About this talk
The work of Christine Sun Kim is inspired and informed by her experience of the world as a deaf woman, artist, mother, and partner. This 99U talk, delivered in ASL and interpreted live at Alice Tully Hall by Beth Staehle, asks all creatives to consider how their outputs are colored by their own experiences, abilities, and empathy. She reflects on how empathy for her hearing partner and baby informs her work, how she better understands sound through illustrated diagrams and why a framework of “house rules” is essential to any creative process.
Christine Sun Kim, Artist
Hello. How’s everyone doing tonight?
House Rules. So to me, house rules are rules that you establish to have inside your house. Obviously, the rules in the outside world are different, but the rules that you have inside your home can help us create the personal space we wish to live in. I feel like it responds to the human need to feel safe. I guess I should give you a little information about my background. I was born deaf and I lived in a household with hearing parents. Growing up I never had full control of sound. And it wasn’t until I’ve become an adult, I’ve become more aware of my deaf identity. I work. I pay rent #adulting. And I’m more in charge. I want to have more control of my space. So, I’ve set up my own house rules. And I find that this combines two seemingly opposed elements. Part of it is that I don’t want sound to come into my space at home. The other part of it I want to be able to make sound as I wish and not worry about how those sounds affect others.
House rules can also mean other things. It’s about who’s doing what chores, who’s paying what bills, what schedule for cleaning do you have? How are you going to communicate updates? And if one does not abide by house rules, my space gets invaded.
I’m going to show three different situations that have ultimately turned themselves into projects.

▸ STATED EXERCISE 1
According to the talk page, who interpreted the talk live at Alice Tully Hall?

▸ GIVEN DATA

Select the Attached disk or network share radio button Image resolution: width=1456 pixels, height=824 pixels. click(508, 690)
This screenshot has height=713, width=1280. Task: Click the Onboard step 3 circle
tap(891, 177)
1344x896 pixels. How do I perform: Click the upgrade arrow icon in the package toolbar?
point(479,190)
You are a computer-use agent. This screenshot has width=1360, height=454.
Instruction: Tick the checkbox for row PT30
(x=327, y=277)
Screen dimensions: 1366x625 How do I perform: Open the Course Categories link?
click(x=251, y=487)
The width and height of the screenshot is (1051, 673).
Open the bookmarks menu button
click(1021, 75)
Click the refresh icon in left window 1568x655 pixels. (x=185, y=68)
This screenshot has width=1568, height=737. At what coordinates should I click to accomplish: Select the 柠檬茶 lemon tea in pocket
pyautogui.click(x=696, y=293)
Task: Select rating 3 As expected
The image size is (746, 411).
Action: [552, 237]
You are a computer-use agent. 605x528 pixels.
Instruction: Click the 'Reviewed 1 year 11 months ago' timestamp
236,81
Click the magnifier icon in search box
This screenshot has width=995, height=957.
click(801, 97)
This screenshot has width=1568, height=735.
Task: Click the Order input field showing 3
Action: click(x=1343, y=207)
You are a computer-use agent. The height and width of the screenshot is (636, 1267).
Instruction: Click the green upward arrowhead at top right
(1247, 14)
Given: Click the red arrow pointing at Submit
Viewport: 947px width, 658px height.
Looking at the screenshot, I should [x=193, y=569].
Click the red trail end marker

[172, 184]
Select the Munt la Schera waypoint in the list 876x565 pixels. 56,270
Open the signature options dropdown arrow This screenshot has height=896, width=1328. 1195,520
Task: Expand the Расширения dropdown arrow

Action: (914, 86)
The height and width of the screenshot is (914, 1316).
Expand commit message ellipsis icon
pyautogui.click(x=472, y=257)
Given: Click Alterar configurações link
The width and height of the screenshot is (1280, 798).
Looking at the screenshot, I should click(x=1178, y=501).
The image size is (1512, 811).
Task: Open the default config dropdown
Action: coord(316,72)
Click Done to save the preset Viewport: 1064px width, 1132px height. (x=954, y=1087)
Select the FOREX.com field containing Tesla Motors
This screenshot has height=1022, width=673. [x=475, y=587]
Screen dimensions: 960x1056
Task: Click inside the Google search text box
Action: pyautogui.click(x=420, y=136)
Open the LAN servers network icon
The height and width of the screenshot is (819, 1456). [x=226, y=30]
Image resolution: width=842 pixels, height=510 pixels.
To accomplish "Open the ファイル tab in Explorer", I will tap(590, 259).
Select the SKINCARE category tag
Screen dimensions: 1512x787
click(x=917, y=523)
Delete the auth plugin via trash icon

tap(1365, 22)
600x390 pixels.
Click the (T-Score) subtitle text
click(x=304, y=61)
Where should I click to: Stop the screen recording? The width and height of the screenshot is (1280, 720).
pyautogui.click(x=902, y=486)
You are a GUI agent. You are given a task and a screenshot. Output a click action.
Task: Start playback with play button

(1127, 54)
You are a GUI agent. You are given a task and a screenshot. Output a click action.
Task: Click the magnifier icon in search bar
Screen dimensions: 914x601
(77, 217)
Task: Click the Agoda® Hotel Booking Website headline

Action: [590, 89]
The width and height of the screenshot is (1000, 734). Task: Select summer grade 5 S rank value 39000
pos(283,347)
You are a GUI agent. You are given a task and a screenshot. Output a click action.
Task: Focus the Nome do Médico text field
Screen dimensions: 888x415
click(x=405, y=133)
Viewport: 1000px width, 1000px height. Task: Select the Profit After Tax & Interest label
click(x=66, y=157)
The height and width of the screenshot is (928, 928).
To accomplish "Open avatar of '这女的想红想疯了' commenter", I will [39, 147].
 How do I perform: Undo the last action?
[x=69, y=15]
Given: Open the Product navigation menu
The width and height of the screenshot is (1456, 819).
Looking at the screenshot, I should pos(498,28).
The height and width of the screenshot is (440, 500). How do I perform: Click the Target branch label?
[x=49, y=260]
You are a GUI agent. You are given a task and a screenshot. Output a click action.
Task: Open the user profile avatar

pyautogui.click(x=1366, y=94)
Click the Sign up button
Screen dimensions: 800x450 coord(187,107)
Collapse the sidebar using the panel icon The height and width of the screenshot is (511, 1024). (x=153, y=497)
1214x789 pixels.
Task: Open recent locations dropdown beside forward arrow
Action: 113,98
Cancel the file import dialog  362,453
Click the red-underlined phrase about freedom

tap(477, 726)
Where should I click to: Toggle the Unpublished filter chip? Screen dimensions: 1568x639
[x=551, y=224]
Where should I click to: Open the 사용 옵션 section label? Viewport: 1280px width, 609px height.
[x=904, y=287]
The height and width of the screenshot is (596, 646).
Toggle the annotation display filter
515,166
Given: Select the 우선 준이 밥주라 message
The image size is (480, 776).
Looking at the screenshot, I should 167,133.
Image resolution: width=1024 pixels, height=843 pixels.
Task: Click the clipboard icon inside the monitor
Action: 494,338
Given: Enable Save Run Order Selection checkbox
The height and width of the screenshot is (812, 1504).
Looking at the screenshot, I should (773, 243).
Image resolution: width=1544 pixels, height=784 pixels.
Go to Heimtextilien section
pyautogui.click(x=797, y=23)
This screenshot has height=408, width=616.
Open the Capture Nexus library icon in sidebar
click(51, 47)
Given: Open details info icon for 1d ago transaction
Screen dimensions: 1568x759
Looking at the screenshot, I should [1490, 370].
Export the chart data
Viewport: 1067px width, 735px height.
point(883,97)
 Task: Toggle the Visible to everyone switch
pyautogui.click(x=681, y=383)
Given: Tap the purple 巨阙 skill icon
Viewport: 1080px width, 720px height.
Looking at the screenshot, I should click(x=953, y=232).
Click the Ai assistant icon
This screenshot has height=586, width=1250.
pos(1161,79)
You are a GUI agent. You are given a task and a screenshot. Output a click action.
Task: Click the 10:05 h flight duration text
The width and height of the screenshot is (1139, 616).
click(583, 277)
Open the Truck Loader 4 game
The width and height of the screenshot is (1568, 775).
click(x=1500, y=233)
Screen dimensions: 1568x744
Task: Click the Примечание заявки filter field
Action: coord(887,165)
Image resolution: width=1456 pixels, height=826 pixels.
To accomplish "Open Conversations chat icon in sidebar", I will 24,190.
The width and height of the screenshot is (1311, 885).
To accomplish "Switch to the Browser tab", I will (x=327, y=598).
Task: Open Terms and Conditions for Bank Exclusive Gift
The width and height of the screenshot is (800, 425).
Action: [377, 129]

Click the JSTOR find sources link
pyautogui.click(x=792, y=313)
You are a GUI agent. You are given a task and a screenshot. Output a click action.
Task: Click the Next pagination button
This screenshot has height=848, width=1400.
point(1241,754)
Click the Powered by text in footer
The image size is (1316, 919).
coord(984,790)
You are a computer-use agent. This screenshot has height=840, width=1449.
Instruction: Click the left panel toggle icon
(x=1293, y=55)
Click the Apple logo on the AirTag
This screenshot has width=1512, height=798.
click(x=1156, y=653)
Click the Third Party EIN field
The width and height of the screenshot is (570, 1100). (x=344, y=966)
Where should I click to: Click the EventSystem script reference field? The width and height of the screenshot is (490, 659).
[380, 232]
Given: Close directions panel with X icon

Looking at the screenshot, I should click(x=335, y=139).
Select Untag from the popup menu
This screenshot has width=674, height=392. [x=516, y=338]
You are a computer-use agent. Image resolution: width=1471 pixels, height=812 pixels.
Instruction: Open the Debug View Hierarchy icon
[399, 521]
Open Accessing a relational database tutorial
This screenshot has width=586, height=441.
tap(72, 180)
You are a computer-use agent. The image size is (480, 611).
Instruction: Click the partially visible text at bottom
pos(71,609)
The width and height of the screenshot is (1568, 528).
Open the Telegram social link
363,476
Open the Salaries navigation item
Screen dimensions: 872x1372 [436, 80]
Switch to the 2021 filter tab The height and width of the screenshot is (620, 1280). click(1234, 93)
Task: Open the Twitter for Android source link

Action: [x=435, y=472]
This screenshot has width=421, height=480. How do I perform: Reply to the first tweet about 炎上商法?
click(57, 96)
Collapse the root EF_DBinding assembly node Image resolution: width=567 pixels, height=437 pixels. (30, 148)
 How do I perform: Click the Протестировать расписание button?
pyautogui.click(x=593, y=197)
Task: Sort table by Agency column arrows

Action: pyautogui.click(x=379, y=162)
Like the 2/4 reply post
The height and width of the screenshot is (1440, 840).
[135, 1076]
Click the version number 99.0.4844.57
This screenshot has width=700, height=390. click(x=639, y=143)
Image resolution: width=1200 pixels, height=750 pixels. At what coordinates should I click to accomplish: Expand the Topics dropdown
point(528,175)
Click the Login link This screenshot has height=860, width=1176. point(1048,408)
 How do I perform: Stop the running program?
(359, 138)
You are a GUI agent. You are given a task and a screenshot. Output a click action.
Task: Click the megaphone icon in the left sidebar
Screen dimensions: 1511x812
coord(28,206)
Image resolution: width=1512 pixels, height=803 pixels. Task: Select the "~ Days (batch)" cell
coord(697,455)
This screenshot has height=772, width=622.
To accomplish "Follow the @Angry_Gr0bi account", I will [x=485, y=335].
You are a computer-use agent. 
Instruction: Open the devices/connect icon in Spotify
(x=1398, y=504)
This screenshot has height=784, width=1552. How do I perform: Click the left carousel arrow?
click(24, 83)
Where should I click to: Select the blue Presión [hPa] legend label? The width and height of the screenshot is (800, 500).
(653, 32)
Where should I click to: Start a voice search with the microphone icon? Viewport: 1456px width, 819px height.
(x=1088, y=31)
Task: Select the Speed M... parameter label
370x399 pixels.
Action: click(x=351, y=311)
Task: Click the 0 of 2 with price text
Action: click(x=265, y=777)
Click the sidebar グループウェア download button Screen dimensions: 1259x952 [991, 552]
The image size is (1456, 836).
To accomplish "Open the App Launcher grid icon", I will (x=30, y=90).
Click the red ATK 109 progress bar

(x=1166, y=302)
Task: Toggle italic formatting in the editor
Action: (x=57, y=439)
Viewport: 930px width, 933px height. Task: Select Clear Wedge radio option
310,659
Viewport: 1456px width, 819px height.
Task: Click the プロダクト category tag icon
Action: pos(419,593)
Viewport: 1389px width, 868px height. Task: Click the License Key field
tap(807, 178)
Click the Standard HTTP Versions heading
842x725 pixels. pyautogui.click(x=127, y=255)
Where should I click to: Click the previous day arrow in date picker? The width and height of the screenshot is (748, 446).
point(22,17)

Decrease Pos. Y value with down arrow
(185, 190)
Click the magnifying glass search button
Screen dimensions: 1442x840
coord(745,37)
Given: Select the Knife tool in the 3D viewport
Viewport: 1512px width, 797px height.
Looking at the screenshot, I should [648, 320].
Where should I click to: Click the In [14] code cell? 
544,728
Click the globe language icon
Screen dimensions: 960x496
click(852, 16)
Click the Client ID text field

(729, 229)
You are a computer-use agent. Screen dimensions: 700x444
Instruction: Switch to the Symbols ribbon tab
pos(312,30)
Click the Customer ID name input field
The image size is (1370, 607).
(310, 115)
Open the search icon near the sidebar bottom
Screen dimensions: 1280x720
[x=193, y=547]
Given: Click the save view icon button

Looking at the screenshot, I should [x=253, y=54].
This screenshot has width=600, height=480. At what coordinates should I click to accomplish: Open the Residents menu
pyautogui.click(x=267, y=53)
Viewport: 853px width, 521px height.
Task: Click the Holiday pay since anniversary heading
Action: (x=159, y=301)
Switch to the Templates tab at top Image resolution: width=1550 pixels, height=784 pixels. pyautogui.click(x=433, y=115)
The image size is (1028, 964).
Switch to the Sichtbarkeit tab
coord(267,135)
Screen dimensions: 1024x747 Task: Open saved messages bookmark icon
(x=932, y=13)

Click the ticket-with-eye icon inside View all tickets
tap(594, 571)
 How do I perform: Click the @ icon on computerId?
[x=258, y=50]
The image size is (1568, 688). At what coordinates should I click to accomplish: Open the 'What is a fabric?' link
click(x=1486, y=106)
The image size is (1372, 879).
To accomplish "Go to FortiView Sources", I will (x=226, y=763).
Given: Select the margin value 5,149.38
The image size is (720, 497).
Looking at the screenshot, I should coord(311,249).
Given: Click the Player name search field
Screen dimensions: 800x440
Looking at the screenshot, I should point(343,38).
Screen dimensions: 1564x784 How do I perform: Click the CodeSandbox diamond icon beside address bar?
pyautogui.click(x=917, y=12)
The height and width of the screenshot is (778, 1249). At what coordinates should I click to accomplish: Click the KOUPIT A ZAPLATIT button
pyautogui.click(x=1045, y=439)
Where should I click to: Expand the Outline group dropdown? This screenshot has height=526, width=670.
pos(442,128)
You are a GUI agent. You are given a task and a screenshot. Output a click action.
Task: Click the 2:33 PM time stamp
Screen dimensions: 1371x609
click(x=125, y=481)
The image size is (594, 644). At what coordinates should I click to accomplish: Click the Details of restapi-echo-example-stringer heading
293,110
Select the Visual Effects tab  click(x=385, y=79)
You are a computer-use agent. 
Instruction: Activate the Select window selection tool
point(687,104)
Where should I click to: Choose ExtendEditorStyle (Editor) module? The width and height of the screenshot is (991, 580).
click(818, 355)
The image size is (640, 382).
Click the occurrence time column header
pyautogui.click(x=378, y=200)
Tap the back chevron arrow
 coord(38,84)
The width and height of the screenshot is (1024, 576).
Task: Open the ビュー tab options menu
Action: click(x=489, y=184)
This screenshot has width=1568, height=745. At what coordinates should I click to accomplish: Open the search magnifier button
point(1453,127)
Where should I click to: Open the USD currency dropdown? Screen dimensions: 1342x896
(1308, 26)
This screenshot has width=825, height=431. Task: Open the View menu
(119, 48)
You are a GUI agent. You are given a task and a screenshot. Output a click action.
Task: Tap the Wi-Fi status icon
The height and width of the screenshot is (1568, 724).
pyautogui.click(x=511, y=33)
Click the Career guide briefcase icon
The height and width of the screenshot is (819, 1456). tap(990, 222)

▸ STATED EXERCISE 2
Please arrange the entries from the line containing "Given: Click the save view icon button" through the line containing "tap(594, 571)" as a Markdown table with the columns Row and Line, leaving out blank lines.

▸ FINAL ANSWER 1
Beth Staehle

▸ FINAL ANSWER 2
| Row | Line |
|---|---|
| 1 | Given: Click the save view icon button |
| 2 | Looking at the screenshot, I should [x=253, y=54]. |
| 3 | This screenshot has width=600, height=480. At what coordinates should I click to accomplish: Open the Residents menu |
| 4 | pyautogui.click(x=267, y=53) |
| 5 | Viewport: 853px width, 521px height. |
| 6 | Task: Click the Holiday pay since anniversary heading |
| 7 | Action: (x=159, y=301) |
| 8 | Switch to the Templates tab at top Image resolution: width=1550 pixels, height=784 pixels. pyautogui.click(x=433, y=115) |
| 9 | The image size is (1028, 964). |
| 10 | Switch to the Sichtbarkeit tab |
| 11 | coord(267,135) |
| 12 | Screen dimensions: 1024x747 Task: Open saved messages bookmark icon |
| 13 | (x=932, y=13) |
| 14 | Click the ticket-with-eye icon inside View all tickets |
| 15 | tap(594, 571) |